Una folla impietrita dal dolore, il nero del silenzio e del lutto, le rose gialle e un tenero lunghissimo applauso hanno detto addio a Matteo Syku, il diciottenne studente del liceo Ferraris scomparso per un malore nei giorni scorsi.
Nella chiesa di Biumo inferiore tanti giovanissimi, molti varesini, tra cui il sindaco Davide Galimberti, insieme alla comunità albanese di Matteo, che ha dimostrato una dignità e una compostezza infinite, si sono riuniti per il funerale di un ragazzo che ha lasciato il segno pur nei suoi purtroppo unici 18 anni. Un commovente messaggio dei parenti è stato accolto dalle gente con lo sguardo basso e con le lacrime che stentavano a non scendere sul volto dei presenti: "Matteo, figlio e nipote amatissimo. Nessun genitore e nessuna famiglia è preparata a quello è successo - alcune parole del messaggio rivolto dai famigliari a un pezzo di loro che non c'è più - sei stata una luce nelle nostre vite, capace di sorprenderci e stupirci in tutte le nostre giornate. Ci hai insegnato anche il valore delle cose semplici, come un abbraccio o una risata. A te caro Matteo diciamo grazie per ogni istante e per ogni emozione. Ti facciamo una promessa: non ti dimenticheremo mai".

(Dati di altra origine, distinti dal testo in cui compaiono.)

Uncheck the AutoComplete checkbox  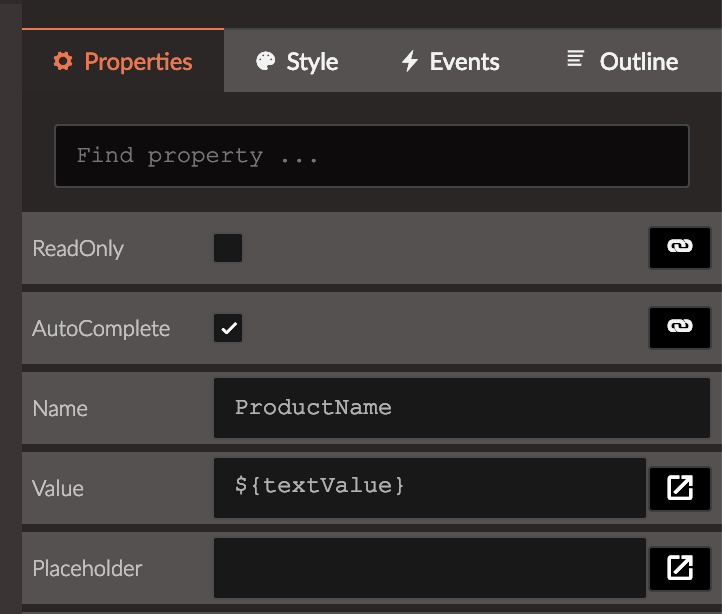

L'unico applauso, in un momento di sofferenza indicibile, è stato quello che ha accompagnato i palloncini bianchi rilasciati in cielo dai compagni di liceo: proprio uno di quei palloncini, a cui era legata una delle rose gialle presenti sulla bara di Matteo, ha continuato a volteggiare sopra il campanile della chiesa di Biumo inferiore a lungo. Tutte le persone che se ne tornavano a casa non potevano fare a meno di voltarsi e guardare verso l'alto quell'unico e solitario pezzettino dell'anima di Matteo che non voleva andarsene e che non se ne andrà mai.
Il rito funebre è stato presieduto dal parroco don Maurizio Cantù che ha concelebrato la funzione con diversi sacerdoti.